Cette société apparaît peuplée d’« hommes-machines » à la manière de La Mettrie. Cependant, John s’oppose à cette vision mécaniste de l’homme et prône la liberté individuelle plutôt que le confort artificiel apportée par la société. Ainsi, il évoque un Dieu qui serait plus spirituel, réflexif, qui ne donne pas une place prédéfinie, mais laisse chacun chercher sa place en suivant sa « parole ». C’est pourquoi John essaye de convaincre ses semblables qu’il peuvent être différents de ce que la société attend d’eux. Cependant, il n’y parvient pas, il se rend alors compte qu’il vit dans un monde où, selon la formule de Nietzsche « Dieu est mort » et à été remplacé par le plaisir. John décide de suivre le même sort que son Dieu en mettant fin à ses jours. Ce suicide de John apparaît comme la dernière possibilité de liberté et de transcendance dans un monde qu’il est désormais impossible de changer.
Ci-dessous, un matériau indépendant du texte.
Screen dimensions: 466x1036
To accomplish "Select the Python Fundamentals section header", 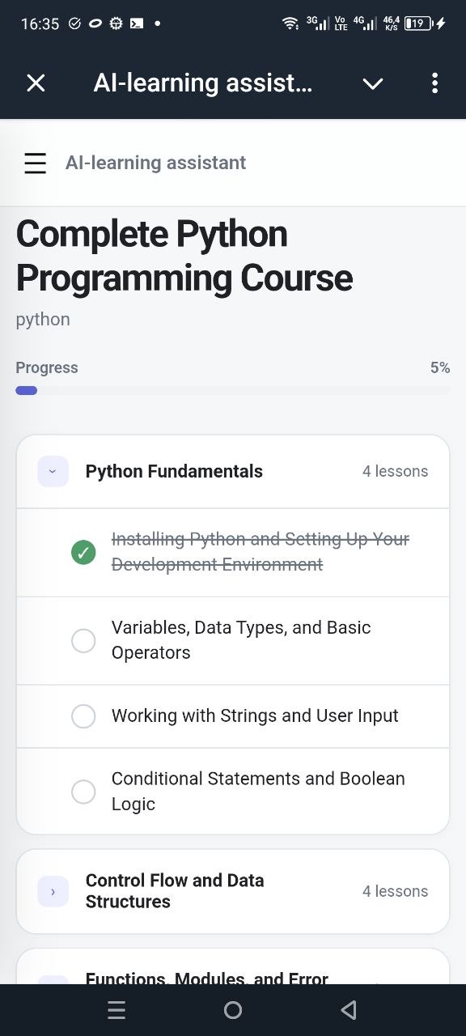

La recherche de la vérité et les valeurs de la science apparaissent ici en continuité avec l’aspiration religieuse, qui distingue John de l’administrateur Meunier.
Cette société qui apparaît comme idéale au début se transforme au fur et à mesure que l’on apprend à la connaître en un repoussoir. Tout comme dans la république de Platon, le maintien de l’ordre social prime. Les passions sont contenues grâce à l’utilisation du soma comme régulateur des désirs. Chacun est à sa bonne place, grâce à la planification des naissances et des apprentissages. La société contrôle les idées auxquelles le peuple a accès et ne leur donne pas la possibilité d’être réellement quelqu’un.
Cependant, on retrouve des différences par rapport au modèle platonicien. Tout d’abord, le livre est une critique de cette société et non un éloge. Le système est totalitaire : l’ordre social a une place prépondérante, il régule les hommes, de leur naissance jusqu’à leur mort. La technique est l’outil de la régulation du politique. C’est cette technique qui ancre le meilleur des mondes dans le genre de la science-fiction. Au-delà de la République de Platon, le personnage Ford renvoie au modèle saint-simonien d’une société-machine où « le gouvernement des hommes aurait laissé place à l’administration des choses ». Ce sont des composantes clés de la dystopie : la société idéale, auto-régulée, perçue comme un enfer inhumain.
John représente les contre-valeurs que défend l’ouvrage. Il exprime d’abord l’irréductibilité de l’humain et de la nature à la technique, à la manière de la forme littéraire du bon sauvage, visiteur critique de sociétés plus avancées, mais qui ont perdu le contact avec la nature. Mais il défend surtout l’individualité contre le conformisme. Nous retrouvons ici une tradition libérale de critique de l’Etat tout puissant. Avec cette particularité cependant que dans Le meilleur des mondes, le confort des démocraties et la société de consommation sont tout autant critiqués que les modèles totalitaires. Reste que dans la tradition libérale, la liberté individuelle passe avant le bonheur commun. Le Meilleur des Mondes ajoute, en outre, une dimension religieuse : la société parfaite dans son obsession de la stabilité a supprimé toute transcendance. Or, l’humain ne se réduit pas à la matière ou à la technique. Il y a quelque chose qui échappe et mène John jusqu’au suicide, présenté tout à la fois comme l’acte de liberté suprême et la suprême absurdité. Défense de la nature et de la liberté individuelle, irréductibilité de l’homme à la machine et soif d’absolu, mais aussi impossibilité de la dissidence, supprimée dans le cas de John, enrôlée dans ceux de Bernard ou Meunier, Le Meilleur des Mondes fixe les fondamentaux du genre dystopique, dont on peut se demander comment ils sont traités, conservés ou abandonnés, dans le revival contemporain.